Spell out the details of this person's accomplishments. Remember that the committee reviewing recommendations can only base its decision on what you submit. Take your time to be specific. Help the committee understand what this person has done. Imagine that none of them has ever met your nominee before, and go from there.
Be clear, and give specific examples that support each of the awards criteria that you think your nominee represents. It's even better if you can give examples for each one of the awards criteria. The more examples you give, the better sense of the nominee the committee will have.
Remember, you want to show that your nominee is an all-around talented individual, so give examples of that person's accomplishments throughout the last year; don't just focus on one specific accomplishment.
Provide supporting letters. Two (or three) letters are better than one! Ask people who have worked with your nominee in different capacities to write letters of support.
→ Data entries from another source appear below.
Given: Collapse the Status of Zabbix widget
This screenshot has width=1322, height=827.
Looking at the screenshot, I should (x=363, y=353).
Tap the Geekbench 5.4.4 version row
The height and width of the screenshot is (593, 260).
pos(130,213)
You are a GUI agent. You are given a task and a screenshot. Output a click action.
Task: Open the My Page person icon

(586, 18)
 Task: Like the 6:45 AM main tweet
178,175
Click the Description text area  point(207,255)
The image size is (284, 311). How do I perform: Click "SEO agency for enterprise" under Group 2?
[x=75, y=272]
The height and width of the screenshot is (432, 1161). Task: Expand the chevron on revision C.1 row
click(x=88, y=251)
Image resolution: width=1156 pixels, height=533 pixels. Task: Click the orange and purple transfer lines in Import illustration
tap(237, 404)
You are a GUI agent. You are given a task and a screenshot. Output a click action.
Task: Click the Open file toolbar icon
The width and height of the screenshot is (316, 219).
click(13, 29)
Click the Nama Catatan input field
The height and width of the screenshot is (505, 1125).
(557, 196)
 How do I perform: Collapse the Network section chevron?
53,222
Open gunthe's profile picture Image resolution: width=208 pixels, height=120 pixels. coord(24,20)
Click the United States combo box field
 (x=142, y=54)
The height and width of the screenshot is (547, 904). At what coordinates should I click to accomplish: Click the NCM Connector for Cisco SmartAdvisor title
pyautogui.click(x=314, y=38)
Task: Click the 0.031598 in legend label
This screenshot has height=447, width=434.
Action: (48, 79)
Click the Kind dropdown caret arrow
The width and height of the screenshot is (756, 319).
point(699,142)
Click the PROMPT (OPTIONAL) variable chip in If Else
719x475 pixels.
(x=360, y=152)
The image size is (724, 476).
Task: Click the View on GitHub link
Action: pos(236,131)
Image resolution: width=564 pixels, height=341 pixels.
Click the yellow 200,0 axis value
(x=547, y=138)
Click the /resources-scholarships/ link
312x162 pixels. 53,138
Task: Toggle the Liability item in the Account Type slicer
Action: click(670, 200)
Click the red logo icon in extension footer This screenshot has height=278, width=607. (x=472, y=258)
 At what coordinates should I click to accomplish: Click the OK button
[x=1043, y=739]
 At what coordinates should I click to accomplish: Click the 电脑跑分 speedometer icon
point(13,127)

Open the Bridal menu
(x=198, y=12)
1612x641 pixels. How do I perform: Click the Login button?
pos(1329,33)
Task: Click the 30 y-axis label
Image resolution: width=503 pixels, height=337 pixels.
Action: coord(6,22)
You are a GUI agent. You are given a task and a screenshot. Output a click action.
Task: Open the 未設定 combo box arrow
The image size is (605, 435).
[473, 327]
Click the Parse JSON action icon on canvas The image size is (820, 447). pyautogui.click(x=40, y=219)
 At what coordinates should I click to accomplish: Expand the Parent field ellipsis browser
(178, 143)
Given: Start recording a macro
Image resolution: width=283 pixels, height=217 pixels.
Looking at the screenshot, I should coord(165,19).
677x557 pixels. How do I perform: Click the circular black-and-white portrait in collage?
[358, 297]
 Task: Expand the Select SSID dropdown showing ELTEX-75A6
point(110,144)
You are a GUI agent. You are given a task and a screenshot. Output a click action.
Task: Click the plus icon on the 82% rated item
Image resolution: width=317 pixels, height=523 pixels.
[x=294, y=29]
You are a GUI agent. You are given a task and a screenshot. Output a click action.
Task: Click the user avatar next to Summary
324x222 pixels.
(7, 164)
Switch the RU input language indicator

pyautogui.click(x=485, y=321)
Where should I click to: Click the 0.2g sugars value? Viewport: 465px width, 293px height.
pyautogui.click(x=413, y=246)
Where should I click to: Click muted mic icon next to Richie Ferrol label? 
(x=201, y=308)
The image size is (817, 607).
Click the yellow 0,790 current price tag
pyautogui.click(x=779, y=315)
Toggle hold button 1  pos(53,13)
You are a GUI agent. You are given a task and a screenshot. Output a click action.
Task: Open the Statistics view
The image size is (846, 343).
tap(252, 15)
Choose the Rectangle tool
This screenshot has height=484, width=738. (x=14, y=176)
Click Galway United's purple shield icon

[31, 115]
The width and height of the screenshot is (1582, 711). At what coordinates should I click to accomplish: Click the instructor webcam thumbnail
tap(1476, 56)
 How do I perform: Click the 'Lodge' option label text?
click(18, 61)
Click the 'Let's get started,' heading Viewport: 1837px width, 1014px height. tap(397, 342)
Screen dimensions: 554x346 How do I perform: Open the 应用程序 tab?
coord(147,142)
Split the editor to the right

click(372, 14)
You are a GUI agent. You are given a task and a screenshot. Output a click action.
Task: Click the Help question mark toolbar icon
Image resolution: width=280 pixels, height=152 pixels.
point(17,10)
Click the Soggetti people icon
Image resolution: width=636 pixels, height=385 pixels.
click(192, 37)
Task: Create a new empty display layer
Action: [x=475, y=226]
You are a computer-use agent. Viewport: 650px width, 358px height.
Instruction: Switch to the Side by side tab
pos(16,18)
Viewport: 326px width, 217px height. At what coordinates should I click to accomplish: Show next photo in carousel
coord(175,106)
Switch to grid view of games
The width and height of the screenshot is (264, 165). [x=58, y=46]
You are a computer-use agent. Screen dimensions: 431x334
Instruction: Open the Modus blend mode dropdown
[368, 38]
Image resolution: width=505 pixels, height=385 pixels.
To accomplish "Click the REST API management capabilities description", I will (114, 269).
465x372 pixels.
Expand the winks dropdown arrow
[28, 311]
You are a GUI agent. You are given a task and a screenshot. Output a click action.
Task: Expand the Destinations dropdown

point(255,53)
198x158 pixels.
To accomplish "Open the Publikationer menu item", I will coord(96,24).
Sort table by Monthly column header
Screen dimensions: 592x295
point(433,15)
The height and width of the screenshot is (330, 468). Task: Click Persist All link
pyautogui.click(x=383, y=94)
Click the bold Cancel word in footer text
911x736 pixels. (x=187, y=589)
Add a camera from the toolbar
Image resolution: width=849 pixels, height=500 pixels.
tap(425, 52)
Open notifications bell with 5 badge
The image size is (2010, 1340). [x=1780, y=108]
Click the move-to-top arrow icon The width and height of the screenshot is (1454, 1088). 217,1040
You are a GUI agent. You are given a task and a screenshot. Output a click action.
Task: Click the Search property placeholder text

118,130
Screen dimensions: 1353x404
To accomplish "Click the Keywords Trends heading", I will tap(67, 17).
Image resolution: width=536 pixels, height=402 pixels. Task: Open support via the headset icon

Look for students who worked for or with the person, or staff colleagues past or present who might be interested in contributing. The nominee's supervisor is also a good person to ask to write a letter of support.
Use specific and descriptive wording. Don't just say that "John did a good job of planning the department's event," but be detailed! For example, "John's work in planning the department's event involved meeting individually with each office and with students to understand their needs. From here, he collaborated with those same offices to make this year's event an increased success, and better attended (over 300 people came), than ever before."
Don't forget the deadline! It can be a challenge to find the time to put a really good nomination together, all before the nomination process ends. But remember that your hard work will be worth it, so plan ahead!